Exercise objective »
Your task is to repeat exactly the lines below between the line holding "Read More (15, 62)" and the line holding "[facebook] (26, 2223)", inclusive, and only those.
+-------+
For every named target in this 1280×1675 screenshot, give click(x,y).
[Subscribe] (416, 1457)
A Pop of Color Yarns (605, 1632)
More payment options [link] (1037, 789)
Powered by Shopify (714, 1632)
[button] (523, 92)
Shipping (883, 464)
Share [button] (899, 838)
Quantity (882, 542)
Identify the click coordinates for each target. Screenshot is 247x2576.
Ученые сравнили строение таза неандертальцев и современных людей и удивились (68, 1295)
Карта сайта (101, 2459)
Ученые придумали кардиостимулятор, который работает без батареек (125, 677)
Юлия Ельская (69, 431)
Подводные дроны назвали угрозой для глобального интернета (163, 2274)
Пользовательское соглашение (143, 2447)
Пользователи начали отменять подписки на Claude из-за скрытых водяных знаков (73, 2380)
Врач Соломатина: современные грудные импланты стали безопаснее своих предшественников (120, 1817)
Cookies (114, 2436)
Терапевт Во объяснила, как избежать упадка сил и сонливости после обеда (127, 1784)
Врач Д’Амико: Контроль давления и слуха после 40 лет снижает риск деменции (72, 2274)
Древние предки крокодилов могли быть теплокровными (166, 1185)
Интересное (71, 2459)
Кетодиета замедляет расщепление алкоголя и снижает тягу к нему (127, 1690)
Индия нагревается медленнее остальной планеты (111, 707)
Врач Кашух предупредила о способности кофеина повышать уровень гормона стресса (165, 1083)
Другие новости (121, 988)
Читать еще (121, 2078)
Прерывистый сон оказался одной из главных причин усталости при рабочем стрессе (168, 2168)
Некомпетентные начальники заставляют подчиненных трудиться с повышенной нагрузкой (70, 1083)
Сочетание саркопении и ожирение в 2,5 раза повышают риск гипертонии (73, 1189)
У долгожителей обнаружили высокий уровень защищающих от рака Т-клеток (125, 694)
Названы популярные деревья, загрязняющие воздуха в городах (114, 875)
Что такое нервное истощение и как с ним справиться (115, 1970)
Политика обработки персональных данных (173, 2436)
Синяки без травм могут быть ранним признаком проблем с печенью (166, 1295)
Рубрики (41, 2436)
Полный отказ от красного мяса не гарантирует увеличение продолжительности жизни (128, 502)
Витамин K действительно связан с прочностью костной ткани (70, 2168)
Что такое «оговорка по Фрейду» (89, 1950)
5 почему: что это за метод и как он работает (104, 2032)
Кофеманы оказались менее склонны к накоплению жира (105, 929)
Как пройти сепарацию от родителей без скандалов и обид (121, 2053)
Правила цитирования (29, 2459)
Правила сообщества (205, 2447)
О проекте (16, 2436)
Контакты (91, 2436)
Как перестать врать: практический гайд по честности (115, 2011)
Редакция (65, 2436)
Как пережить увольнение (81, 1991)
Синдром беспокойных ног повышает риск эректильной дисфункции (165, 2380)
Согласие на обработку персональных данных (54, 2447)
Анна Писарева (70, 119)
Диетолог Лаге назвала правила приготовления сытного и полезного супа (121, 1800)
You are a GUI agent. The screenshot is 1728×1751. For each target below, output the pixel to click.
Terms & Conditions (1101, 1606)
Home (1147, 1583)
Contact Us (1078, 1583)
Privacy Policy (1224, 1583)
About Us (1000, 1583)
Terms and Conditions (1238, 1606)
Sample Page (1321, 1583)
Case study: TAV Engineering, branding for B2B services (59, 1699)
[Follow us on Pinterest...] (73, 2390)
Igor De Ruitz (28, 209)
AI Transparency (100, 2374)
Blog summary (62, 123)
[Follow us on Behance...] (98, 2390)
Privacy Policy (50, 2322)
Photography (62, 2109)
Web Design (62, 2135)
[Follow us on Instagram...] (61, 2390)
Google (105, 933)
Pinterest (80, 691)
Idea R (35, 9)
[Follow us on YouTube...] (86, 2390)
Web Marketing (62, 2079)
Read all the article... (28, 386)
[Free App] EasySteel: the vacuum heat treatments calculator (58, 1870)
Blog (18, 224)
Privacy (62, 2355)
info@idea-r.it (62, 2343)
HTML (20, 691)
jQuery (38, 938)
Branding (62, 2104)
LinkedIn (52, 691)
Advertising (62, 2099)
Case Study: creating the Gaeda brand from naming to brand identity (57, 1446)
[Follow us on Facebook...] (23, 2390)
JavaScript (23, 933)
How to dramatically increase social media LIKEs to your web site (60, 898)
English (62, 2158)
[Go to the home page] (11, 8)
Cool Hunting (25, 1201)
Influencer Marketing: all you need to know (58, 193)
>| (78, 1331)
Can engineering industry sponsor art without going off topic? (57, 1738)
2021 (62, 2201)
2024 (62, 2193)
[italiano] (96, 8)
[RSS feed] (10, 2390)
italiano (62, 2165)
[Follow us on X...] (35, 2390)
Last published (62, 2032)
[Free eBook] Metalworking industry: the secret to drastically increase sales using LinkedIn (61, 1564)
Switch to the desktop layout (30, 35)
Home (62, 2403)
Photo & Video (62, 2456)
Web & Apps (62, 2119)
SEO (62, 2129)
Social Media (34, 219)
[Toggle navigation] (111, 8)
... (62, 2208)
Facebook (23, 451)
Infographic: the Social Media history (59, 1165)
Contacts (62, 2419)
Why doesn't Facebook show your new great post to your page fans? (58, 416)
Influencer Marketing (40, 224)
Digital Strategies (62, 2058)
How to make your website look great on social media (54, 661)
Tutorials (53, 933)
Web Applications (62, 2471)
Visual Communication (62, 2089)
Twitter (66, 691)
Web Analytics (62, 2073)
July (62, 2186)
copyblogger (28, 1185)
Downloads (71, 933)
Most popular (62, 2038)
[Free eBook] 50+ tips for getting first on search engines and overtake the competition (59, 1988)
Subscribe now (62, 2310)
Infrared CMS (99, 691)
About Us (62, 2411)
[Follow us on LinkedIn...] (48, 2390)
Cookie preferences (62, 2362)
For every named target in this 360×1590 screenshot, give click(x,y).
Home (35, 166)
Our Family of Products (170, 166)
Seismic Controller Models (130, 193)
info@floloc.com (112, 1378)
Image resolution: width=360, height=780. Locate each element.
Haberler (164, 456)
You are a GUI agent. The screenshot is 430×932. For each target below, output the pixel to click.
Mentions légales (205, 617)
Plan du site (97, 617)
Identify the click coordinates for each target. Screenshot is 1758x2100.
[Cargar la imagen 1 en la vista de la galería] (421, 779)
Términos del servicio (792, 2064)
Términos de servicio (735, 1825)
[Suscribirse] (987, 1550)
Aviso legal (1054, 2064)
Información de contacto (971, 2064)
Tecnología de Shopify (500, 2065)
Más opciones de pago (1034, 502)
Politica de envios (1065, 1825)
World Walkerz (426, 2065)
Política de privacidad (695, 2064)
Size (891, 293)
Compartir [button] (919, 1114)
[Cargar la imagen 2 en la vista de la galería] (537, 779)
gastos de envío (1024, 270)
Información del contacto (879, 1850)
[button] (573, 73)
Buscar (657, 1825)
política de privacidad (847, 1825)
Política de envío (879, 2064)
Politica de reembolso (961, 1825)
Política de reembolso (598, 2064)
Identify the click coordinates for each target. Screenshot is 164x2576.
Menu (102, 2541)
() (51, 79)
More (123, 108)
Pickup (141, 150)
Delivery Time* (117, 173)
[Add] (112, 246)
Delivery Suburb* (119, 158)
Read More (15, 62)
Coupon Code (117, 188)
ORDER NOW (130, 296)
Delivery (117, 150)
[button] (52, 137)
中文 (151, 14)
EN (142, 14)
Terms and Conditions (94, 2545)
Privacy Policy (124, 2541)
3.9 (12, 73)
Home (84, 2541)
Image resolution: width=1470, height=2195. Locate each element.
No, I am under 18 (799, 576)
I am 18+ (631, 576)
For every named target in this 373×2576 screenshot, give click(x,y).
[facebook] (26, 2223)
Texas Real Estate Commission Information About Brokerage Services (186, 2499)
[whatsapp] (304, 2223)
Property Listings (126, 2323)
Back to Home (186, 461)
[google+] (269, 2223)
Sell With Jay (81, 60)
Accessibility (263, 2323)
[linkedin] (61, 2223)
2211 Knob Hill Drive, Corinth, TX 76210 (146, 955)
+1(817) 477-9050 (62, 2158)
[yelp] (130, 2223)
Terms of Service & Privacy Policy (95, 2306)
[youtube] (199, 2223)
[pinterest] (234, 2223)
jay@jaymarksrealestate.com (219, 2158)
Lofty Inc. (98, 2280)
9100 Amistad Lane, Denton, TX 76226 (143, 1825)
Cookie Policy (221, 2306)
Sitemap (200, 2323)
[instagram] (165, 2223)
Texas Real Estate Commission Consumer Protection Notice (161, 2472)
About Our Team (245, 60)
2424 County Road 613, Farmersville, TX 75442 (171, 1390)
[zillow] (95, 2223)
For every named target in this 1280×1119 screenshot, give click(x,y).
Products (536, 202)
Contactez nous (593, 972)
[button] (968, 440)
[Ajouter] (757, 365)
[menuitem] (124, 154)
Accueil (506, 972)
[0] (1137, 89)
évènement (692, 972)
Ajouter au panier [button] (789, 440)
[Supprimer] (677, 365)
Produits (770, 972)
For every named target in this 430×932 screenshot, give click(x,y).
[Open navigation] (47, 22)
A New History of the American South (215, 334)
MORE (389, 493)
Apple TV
+-------+
Output below »
Read More (15, 62)
Coupon Code (117, 188)
ORDER NOW (130, 296)
Delivery (117, 150)
[button] (52, 137)
中文 (151, 14)
EN (142, 14)
Terms and Conditions (94, 2545)
Privacy Policy (124, 2541)
3.9 (12, 73)
Home (84, 2541)
Image resolution: width=1470, height=2195. Locate each element.
No, I am under 18 (799, 576)
I am 18+ (631, 576)
For every named target in this 373×2576 screenshot, give click(x,y).
[facebook] (26, 2223)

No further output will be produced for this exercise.